How to start publishing papers

Beginning PhD students are often desperate about this question: how to START publishing? Many universities pose very strict requirements on their students and want to see the first publication in the first year. This is not easy. Here are some possible strategies:

  • Write a survey. If you already know in which field you are working and what your approximate topic is, target a survey. A good survey is a real “cash-cow” – it will bring you most of your citations. Example: According to Google Scholar, I have published by now 144 papers in total and I have 2055 citations (Feb 2021). From these citations, 967 are to be accounted to only three survey papers!
  • Reproduce and extend a state of the art work.

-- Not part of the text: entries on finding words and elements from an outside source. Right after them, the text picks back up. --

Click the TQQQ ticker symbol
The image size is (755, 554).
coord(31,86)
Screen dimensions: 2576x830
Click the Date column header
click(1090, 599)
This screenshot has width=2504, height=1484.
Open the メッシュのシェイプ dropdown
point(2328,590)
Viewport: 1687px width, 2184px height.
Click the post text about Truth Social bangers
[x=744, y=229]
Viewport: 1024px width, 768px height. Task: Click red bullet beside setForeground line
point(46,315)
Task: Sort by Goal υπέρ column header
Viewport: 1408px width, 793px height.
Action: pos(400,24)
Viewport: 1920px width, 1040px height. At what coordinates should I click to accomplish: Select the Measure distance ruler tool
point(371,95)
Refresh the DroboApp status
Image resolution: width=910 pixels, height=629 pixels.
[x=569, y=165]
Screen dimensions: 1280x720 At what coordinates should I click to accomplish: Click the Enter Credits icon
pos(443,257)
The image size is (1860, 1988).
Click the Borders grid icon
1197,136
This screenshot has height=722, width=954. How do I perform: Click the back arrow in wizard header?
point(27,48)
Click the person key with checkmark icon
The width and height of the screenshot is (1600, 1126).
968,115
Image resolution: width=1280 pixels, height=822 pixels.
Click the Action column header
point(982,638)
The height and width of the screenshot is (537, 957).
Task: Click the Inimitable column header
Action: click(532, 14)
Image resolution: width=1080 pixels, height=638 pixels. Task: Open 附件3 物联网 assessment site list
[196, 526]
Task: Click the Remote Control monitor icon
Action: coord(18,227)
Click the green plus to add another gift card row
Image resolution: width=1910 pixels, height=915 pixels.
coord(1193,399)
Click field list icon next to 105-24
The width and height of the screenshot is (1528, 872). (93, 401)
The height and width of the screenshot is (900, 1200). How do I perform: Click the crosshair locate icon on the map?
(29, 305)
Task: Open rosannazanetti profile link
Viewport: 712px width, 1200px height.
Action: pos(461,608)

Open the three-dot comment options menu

If you find a really good paper (a recent one), which is going exactly into your direction, consider re-producing it. This means that you try to re-do all the experiments the authors have done. You will learn a lot and you will get into the real depth of the topic. You can usually publish even those results already. However, what is really nice is that usually you get ideas on the way of how to improve the work – and this can be the basis of a really solid first piece of research. Don’t forget: the extension has to be substantial.
  • If you already have some preliminary results, use publication venues like poster and demo sessions, PhD forum, workshops, etc. Make sure those are associated with top conferences in your field. Do not get fooled with low-quality conferences – you will not get proper feedback and you will not meet the top people. Focus on A rank conferences (e.g. check here: https://www.aminer.org/ranks/conf).
  • Ask your supervisor to team you up with somebody more experienced, working in the same field. You can learn a lot and if you also contribute to their work with your ideas or coding skills, you will be included in their publications.

These strategies will help you in the beginning, especially so that you are not that scared of publishing any more. Later on, you have to learn how to craft really good research and describe it in top publications.

If you really hate writing papers, you should probably consider another job, honestly. Research is about doing research, but also writing about it.